[Collected data entries]
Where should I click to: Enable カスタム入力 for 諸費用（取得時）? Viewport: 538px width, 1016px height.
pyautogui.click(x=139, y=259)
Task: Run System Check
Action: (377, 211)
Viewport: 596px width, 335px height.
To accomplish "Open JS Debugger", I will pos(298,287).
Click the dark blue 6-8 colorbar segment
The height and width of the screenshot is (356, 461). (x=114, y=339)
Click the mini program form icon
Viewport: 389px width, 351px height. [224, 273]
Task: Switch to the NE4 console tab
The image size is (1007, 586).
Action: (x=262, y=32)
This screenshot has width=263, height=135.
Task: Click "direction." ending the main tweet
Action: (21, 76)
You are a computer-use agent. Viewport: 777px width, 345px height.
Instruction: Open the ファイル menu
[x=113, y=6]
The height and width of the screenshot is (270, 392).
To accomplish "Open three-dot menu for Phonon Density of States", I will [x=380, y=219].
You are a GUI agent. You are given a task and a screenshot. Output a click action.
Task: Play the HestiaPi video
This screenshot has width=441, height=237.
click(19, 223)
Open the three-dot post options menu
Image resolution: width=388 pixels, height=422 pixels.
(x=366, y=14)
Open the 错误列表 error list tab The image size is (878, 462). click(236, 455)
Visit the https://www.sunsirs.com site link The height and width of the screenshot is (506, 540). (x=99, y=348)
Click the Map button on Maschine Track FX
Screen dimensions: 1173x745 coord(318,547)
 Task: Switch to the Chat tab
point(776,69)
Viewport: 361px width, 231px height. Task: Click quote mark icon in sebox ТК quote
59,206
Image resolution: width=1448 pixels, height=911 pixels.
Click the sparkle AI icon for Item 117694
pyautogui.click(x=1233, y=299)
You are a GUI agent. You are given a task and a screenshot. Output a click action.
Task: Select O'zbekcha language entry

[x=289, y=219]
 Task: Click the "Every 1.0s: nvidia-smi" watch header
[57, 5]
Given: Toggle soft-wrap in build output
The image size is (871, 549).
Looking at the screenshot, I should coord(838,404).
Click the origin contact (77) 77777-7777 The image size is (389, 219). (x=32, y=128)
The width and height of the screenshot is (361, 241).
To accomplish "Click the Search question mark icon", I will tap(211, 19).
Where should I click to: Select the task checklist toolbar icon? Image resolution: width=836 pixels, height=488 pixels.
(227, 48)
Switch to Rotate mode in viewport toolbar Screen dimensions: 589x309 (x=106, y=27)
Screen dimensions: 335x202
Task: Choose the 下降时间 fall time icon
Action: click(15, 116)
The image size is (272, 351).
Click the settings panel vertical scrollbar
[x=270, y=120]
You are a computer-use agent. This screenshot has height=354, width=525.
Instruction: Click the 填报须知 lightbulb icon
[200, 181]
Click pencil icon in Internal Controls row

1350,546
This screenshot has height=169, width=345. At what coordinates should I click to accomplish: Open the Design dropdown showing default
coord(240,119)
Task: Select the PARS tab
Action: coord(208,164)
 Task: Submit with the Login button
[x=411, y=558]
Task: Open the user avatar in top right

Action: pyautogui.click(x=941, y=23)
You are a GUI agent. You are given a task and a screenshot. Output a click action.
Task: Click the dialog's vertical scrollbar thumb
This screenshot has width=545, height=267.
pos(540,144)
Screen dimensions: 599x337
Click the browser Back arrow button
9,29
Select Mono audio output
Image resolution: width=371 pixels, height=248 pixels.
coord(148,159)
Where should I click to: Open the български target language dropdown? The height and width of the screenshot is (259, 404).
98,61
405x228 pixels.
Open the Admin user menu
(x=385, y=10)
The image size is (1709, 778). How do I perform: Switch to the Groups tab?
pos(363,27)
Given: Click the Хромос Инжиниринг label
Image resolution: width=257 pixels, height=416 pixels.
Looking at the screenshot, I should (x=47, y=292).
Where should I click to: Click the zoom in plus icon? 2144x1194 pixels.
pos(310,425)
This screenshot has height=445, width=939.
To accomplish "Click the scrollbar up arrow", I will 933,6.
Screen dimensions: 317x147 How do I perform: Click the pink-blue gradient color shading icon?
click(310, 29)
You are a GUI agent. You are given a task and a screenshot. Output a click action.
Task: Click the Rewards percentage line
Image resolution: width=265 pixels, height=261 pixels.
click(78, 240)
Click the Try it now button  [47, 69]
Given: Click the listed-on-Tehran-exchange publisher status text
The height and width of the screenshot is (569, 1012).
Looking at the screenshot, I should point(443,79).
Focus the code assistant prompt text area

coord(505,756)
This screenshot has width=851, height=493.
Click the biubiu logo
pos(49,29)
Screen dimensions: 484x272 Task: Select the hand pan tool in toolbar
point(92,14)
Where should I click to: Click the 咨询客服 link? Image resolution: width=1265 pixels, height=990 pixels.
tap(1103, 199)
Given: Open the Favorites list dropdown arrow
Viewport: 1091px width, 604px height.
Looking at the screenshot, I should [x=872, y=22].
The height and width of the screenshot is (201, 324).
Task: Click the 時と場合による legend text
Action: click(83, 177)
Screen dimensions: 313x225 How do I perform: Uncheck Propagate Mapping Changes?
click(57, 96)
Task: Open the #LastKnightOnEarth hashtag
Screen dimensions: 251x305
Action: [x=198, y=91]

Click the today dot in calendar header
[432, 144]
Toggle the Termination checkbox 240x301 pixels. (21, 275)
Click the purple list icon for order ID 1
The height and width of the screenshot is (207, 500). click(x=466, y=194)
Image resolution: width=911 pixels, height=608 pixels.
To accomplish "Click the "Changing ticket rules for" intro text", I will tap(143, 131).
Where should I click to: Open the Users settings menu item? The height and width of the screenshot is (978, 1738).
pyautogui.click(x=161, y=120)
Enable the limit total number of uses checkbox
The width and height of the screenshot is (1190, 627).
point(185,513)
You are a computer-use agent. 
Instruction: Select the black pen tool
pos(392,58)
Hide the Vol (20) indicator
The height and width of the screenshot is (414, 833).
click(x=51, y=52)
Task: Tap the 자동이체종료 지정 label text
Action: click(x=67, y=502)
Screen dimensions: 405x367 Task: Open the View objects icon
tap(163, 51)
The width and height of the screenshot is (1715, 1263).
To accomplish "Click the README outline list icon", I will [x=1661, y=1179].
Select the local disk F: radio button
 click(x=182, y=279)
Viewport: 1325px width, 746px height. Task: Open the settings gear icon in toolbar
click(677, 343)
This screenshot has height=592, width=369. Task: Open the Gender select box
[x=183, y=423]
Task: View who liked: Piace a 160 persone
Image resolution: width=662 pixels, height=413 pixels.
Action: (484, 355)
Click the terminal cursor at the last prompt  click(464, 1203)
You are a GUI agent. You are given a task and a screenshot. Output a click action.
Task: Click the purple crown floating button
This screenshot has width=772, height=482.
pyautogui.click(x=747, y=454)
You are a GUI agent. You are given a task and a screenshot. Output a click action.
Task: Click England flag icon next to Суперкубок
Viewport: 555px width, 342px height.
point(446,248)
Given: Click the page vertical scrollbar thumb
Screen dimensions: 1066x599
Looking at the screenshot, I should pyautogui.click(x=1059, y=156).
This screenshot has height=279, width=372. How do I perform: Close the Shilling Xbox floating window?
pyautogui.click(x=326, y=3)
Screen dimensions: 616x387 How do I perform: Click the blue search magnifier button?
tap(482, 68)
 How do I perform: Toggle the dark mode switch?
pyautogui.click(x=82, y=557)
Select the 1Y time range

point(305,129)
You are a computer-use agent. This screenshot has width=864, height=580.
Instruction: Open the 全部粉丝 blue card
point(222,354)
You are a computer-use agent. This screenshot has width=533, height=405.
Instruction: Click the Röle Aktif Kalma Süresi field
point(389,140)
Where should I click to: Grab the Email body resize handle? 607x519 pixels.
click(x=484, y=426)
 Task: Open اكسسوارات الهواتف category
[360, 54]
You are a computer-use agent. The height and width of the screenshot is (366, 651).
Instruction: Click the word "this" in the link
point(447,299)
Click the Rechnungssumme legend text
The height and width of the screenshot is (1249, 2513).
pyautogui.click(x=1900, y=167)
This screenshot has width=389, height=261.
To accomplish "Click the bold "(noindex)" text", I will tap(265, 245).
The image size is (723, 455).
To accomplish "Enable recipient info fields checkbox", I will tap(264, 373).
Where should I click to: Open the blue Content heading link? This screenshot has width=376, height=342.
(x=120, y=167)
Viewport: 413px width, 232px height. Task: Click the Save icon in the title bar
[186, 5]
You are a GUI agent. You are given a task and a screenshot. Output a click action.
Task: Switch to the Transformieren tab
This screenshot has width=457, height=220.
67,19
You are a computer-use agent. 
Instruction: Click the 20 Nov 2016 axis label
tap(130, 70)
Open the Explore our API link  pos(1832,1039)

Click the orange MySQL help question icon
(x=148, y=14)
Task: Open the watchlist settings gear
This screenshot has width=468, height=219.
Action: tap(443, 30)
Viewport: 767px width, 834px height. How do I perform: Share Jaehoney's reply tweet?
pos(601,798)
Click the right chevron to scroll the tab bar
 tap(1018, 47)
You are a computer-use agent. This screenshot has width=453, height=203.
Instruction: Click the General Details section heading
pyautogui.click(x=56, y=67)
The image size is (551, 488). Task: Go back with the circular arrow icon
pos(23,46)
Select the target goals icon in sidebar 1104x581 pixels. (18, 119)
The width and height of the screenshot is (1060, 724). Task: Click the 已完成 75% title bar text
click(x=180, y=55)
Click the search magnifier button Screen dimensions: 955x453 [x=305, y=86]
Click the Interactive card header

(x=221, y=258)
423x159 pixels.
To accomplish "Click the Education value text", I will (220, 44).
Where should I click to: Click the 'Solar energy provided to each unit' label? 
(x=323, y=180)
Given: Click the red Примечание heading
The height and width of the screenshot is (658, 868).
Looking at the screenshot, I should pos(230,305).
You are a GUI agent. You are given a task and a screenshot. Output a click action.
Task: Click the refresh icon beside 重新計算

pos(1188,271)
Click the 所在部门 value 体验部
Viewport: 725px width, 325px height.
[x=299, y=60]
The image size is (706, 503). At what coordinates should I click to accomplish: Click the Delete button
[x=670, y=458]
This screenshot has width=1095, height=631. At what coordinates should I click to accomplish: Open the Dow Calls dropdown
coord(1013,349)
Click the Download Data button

■ WRITTEN EXERCISE: Rename "Screen dimensions" to "Screen size" in everything from the line containing "This screenshot has width=851, height=493." down to the line containing "click(x=182, y=279)", and output only those lines with no other changes.

■ TASK ANSWER:
This screenshot has width=851, height=493.
Click the biubiu logo
pos(49,29)
Screen size: 484x272 Task: Select the hand pan tool in toolbar
point(92,14)
Where should I click to: Click the 咨询客服 link? Image resolution: width=1265 pixels, height=990 pixels.
tap(1103, 199)
Given: Open the Favorites list dropdown arrow
Viewport: 1091px width, 604px height.
Looking at the screenshot, I should [x=872, y=22].
The height and width of the screenshot is (201, 324).
Task: Click the 時と場合による legend text
Action: click(83, 177)
Screen size: 313x225 How do I perform: Uncheck Propagate Mapping Changes?
click(57, 96)
Task: Open the #LastKnightOnEarth hashtag
Screen size: 251x305
Action: [x=198, y=91]

Click the today dot in calendar header
[432, 144]
Toggle the Termination checkbox 240x301 pixels. (21, 275)
Click the purple list icon for order ID 1
The height and width of the screenshot is (207, 500). click(x=466, y=194)
Image resolution: width=911 pixels, height=608 pixels.
To accomplish "Click the "Changing ticket rules for" intro text", I will tap(143, 131).
Where should I click to: Open the Users settings menu item? The height and width of the screenshot is (978, 1738).
pyautogui.click(x=161, y=120)
Enable the limit total number of uses checkbox
The width and height of the screenshot is (1190, 627).
point(185,513)
You are a computer-use agent. 
Instruction: Select the black pen tool
pos(392,58)
Hide the Vol (20) indicator
The height and width of the screenshot is (414, 833).
click(x=51, y=52)
Task: Tap the 자동이체종료 지정 label text
Action: click(x=67, y=502)
Screen size: 405x367 Task: Open the View objects icon
tap(163, 51)
The width and height of the screenshot is (1715, 1263).
To accomplish "Click the README outline list icon", I will [x=1661, y=1179].
Select the local disk F: radio button
 click(x=182, y=279)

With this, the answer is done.